Esta desproporção entre o total de formandos e o de vagas disponíveis em residência médica fará com que um número cada vez menor de médicos se especializem naquele que é considerado o padrão-ouro de formação de médico especialista em qualquer país do mundo. Estes profissionais malformados entrarão no mercado de trabalho, principalmente nas áreas da atenção básica e na urgência e emergência, prenunciando-se uma verdadeira catástrofe na assistência à saúde da população brasileira.
O MEC divulgou recentemente uma moratória de cinco para abertura de novas escolas médicas no Brasil.
No entanto, a notícia veio acompanhada da informação de que antes serão cumpridos os editais do MEC nº 6/2014 e nº 1/2017, que autorizam a abertura de aproximadamente 1,5 mil vagas em novas escolas ainda a serem autorizadas.

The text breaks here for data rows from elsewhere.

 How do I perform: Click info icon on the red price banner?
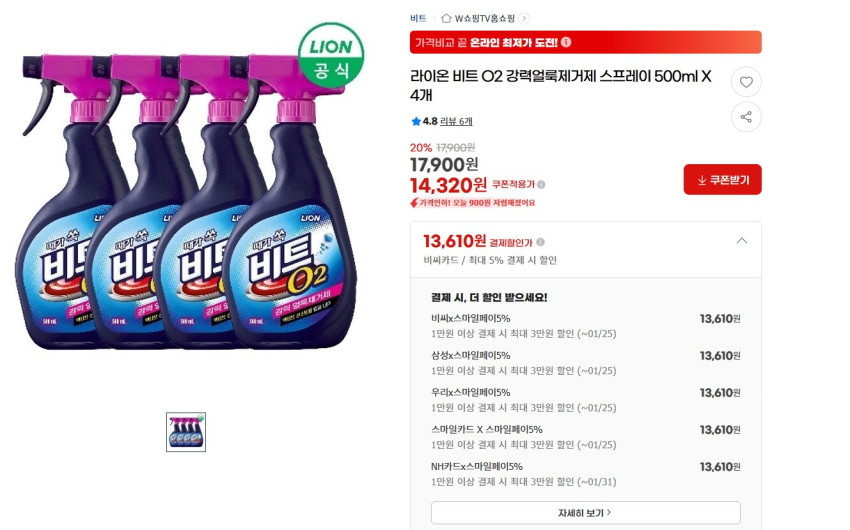(x=566, y=42)
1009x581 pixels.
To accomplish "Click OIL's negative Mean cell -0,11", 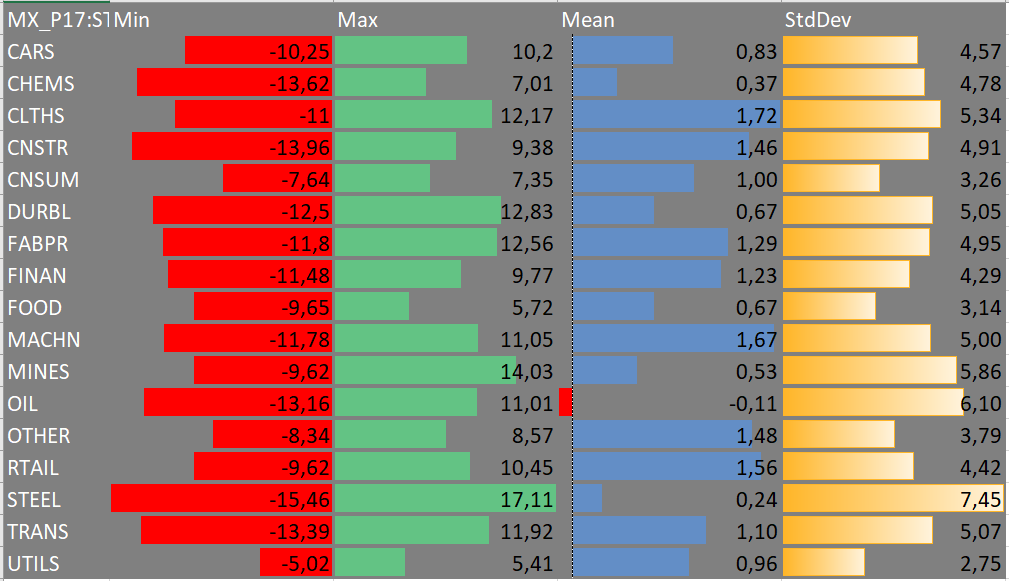I will (749, 404).

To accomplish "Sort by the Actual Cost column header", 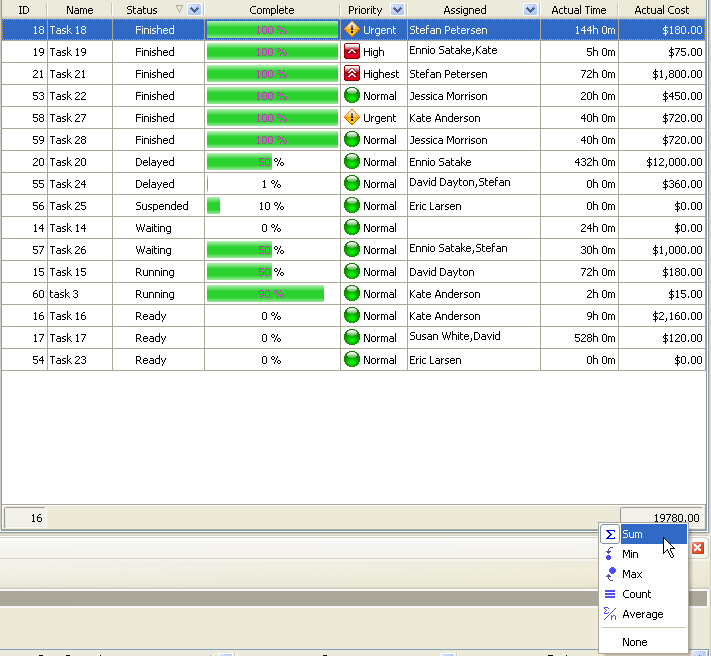I will coord(662,10).
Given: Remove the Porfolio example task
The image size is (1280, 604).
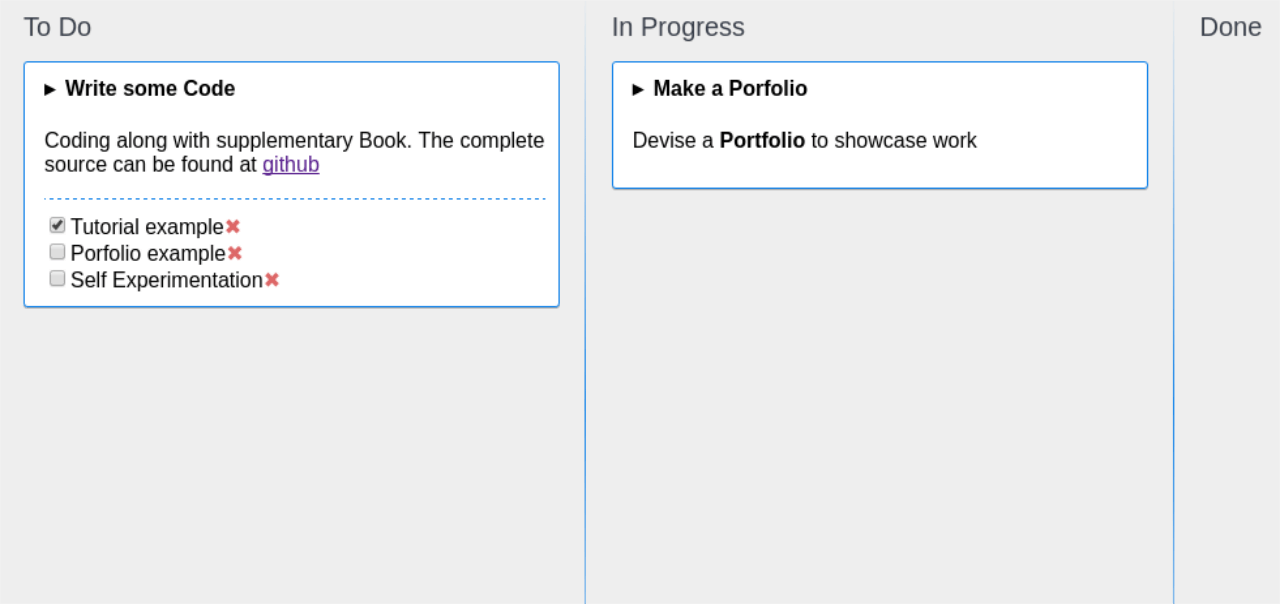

O CFM defende a moratória para a abertura de novas escolas médicas no País pela necessidade de colocar um ponto final neste processo, que certamente trará consequências terríveis para a assistência à saúde da população.
No entanto, para que o CFM apoie a proposta do MEC, é fundamental que a moratória seja implantada de forma imediata, sem o cumprimento dos dois editais abertos e com o compromisso do Governo de que não será autorizada a expansão de vagas em escolas já existentes.
Formação de médicos é questão fundamental e essencial para a excelência na assistência à saúde. É chegada a hora de o MEC agir com responsabilidade em tema essencial para a sociedade e, junto com as entidades médicas, encontrar um caminho para a contenção de danos à população que esta política proporcionará.
Ao anunciar moratória fora das condições aqui colocadas, é atitude falaciosa em questão tão relevante para a população. Se esta proposta persistir mesmo diante de um cenário tão claro e de consequências catastróficas, resta-nos a indagação: a quem interessa a abertura de tantas escolas médicas no Brasil?